Why should I love Korea, or love America for that matter?
Why should I love the organization I belong to, the society I belong to? There’s no such thing for me. In the first year of my life as an operative, that naive young man who believed that he might be able to love people even while doing this job disappeared along with that Japanese civil servant who died on the execution stand.
Or… had disappeared.
“The love that ignited a fire in your heart won’t lead to any productive work. You know that yourself, don’t you?”
Duey said. I silently glared at her and wiped my mouth.
“Is this a criticism of all homosexuals now?”
“There’s no need to criticize or not criticize. It’s just, such things happen. Not everything that happens in the world has meaning. Going around in circles in the same place without any meaning, or tossing and turning in bed reading comics. It has no meaning, no productivity, but it’s not particularly something to be criticized. Same-sex relationships are like that too. They don’t lead to families, they don’t lead to genetic reproduction, they don’t particularly lead to belonging to any society or ethnicity.”
“…”
“It’s just something I’m not interested in.”
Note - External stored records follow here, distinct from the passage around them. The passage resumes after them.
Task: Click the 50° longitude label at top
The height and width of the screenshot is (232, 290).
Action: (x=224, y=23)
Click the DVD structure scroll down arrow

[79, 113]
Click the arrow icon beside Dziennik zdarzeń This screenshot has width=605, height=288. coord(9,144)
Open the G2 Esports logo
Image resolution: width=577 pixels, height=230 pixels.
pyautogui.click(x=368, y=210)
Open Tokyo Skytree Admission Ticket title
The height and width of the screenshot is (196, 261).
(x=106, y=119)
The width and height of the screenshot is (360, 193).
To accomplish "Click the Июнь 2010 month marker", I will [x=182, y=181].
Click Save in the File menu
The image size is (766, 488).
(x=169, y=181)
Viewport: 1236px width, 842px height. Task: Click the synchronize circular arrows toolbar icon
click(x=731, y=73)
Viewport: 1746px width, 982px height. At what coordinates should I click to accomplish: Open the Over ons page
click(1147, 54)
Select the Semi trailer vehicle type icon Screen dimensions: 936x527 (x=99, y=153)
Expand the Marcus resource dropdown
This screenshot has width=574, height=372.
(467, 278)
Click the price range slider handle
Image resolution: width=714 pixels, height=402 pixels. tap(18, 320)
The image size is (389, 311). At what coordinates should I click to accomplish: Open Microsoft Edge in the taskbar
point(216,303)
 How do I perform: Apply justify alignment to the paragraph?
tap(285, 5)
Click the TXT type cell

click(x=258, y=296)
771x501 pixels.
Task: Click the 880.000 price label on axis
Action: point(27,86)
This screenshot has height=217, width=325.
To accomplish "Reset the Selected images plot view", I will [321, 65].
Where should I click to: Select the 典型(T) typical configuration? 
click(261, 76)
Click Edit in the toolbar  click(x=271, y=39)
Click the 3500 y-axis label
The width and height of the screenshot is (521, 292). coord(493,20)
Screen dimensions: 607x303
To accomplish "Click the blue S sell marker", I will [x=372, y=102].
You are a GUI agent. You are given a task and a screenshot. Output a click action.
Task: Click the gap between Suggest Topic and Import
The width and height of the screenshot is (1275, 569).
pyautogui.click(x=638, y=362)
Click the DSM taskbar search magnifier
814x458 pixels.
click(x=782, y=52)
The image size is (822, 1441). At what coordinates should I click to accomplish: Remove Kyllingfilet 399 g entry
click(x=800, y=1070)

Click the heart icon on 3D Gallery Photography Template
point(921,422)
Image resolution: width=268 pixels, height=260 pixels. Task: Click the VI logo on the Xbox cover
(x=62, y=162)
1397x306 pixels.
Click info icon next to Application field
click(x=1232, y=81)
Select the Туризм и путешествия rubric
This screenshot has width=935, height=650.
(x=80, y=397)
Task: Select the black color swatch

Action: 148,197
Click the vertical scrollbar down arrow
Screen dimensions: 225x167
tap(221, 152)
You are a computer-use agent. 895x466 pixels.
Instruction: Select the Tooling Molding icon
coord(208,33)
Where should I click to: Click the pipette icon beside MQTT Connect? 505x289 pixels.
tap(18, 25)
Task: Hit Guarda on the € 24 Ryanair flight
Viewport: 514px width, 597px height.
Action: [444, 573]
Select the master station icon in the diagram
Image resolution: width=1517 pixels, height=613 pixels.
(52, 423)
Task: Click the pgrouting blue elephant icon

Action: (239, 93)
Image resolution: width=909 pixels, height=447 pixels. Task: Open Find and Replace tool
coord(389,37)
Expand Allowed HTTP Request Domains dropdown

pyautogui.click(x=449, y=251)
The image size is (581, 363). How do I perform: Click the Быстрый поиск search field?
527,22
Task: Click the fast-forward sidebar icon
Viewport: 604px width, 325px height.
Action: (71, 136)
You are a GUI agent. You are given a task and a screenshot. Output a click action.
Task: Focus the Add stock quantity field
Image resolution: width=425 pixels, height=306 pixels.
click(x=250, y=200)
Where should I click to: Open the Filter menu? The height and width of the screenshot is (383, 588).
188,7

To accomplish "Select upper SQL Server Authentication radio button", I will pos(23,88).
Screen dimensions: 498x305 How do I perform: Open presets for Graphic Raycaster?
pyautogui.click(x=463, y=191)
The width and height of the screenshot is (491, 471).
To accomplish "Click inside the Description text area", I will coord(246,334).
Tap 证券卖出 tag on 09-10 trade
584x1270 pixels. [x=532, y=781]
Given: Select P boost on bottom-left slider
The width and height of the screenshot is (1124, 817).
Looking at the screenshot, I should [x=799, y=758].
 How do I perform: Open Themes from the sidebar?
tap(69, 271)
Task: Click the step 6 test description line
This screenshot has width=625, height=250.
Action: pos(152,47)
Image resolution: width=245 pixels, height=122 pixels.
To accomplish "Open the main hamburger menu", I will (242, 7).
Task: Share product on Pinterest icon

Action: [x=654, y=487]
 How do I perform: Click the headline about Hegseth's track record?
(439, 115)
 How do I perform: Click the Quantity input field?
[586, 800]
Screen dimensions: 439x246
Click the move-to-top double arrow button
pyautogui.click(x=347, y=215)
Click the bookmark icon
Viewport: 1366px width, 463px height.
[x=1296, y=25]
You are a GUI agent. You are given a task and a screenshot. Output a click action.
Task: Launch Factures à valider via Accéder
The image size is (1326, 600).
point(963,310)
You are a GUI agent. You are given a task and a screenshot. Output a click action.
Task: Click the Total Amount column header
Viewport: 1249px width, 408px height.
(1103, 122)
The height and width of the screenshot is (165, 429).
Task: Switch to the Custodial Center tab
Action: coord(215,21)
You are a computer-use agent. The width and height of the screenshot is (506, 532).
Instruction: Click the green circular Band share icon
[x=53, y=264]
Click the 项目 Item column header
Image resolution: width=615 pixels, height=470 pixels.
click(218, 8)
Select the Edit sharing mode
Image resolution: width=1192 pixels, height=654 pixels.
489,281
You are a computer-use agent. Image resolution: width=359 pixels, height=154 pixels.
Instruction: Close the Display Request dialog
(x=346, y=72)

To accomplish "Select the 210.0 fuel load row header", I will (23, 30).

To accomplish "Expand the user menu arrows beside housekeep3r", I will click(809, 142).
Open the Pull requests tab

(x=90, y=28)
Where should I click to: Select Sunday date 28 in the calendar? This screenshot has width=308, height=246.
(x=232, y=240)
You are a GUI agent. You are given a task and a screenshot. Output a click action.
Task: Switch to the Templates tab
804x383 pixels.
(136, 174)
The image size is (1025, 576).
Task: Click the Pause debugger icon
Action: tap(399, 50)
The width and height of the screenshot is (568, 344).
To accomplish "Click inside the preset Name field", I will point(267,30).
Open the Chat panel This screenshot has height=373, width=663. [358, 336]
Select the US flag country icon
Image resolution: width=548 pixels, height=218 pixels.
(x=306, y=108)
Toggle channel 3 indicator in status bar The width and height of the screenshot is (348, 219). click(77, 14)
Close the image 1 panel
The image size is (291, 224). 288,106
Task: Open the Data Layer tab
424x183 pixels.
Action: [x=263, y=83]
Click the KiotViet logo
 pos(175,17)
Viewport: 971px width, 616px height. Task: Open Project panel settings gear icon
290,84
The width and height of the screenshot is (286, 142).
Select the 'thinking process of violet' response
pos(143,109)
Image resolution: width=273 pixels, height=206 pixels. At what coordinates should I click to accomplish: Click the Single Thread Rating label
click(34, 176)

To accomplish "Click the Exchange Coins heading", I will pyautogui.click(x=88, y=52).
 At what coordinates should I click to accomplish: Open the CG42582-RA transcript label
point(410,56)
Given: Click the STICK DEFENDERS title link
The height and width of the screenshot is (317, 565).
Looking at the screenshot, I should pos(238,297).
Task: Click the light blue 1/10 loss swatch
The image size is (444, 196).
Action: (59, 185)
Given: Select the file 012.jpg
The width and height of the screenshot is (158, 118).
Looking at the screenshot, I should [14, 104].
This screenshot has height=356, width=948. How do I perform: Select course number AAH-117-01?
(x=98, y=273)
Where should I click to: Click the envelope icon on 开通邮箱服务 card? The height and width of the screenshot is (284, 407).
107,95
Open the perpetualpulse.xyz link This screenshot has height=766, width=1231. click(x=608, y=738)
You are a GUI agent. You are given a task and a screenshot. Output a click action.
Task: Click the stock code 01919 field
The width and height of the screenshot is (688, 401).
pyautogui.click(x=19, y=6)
“If you’re not interested, couldn’t you just let it pass?”
“I see a very powerful destiny in you. Because the flame that has flared up in your chest is burning blue. Very blue and powerful. It means you have a desire to be swept up in a great whirlpool of destiny. Since coming to this school, I’ve only seen such a flame in two other people besides you.”
“Who?”
“Chen Yayuan and Zhou Lizhi.”
“…Have you seen Chen Yayuan?”
“I saw her in passing. Are you curious about my story?”
“…”
“If you’re curious, embrace me too. I need to confirm. Whether it was simply sex with a woman that lit such a fierce blue flame in a woman who had no flame at all, or if it was some other kind of communion.”